M5 Forecasting is the standard starting point — it covers item, department, store, and state levels with promotional context and a large community of published baselines. Validate your pipeline on a second dataset like Rossmann or Favorita to check whether your feature assumptions generalize. Your choice should depend on whether you need SKU-level signals, store metadata, calendar effects, and promo context — not just a large row count.
For session-based recommenders, YOOCHOOSE (RecSys 2015) and RetailRocket are common starting points. For next-basket prediction and reorder modeling, Instacart includes repeat purchase patterns and product taxonomy. H&M adds full product content — images and text — for multimodal recommendation research. Amazon Review Data from UCSD is the right choice when you need review text as a content signal alongside user histories.
Use a strict time cutoff: compute all aggregates on the training window only, and treat promotions, returns, and inventory as time-dependent facts. If a field was not known at prediction time, it cannot be a feature. In retail, leakage is often subtle: a “final price” field may already reflect future discounts, returns may be recorded after the forecast horizon, and inventory snapshots may show future stockout resolutions. Build leakage checks into your feature validation pipeline, not as an afterthought.

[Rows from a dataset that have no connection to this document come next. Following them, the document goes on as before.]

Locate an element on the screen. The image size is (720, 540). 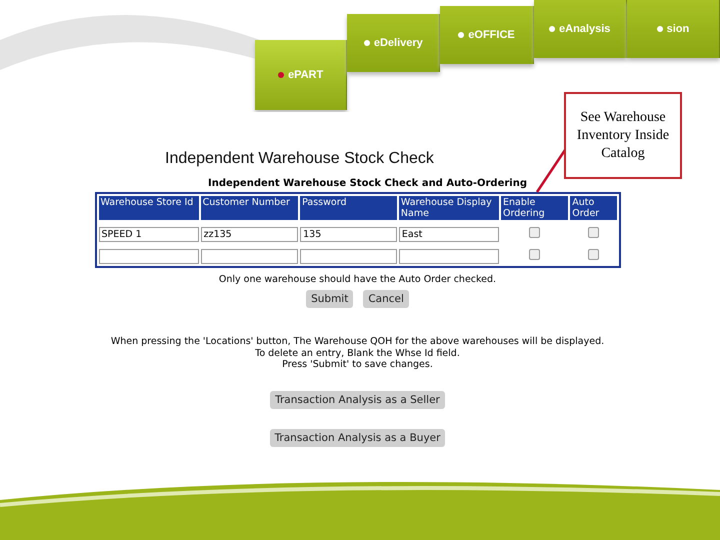
column-header: Enable Ordering is located at coordinates (534, 208).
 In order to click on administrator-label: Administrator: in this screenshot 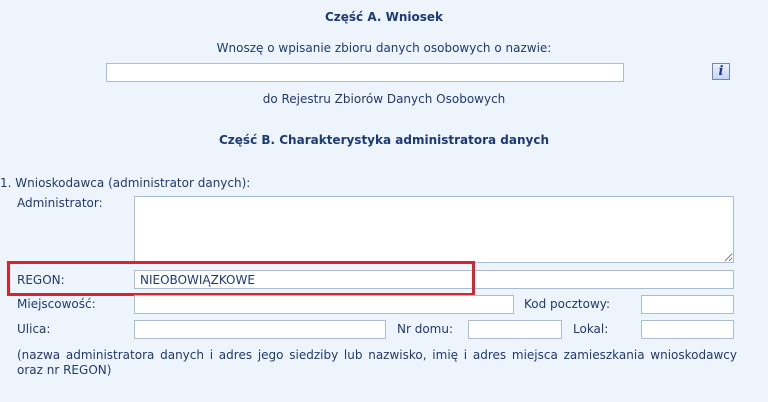, I will do `click(60, 203)`.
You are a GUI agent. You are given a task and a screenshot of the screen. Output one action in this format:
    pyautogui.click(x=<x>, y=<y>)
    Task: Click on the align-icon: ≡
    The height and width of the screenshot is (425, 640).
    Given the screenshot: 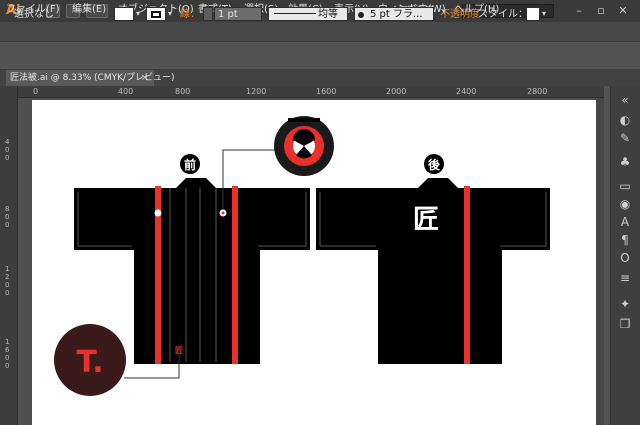 What is the action you would take?
    pyautogui.click(x=625, y=278)
    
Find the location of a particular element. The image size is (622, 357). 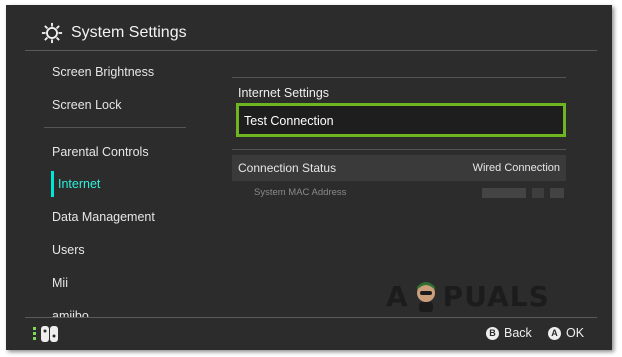

back-button: B Back is located at coordinates (509, 333).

Yes, and access varies by task. RPC (Retail Product Checkout) covers automatic checkout with 83K single-product and 24K checkout scene images — free with signup. SKU-110K covers dense object detection on shelves — 11.7K images, 1.7M bounding boxes, free on GitHub. DeepFashion2 covers fashion detection, keypoints, and retrieval — 491K images, free with an academic application. All three target different hardware setups and label schemas, so match the dataset to the specific scenario your model will face in deployment.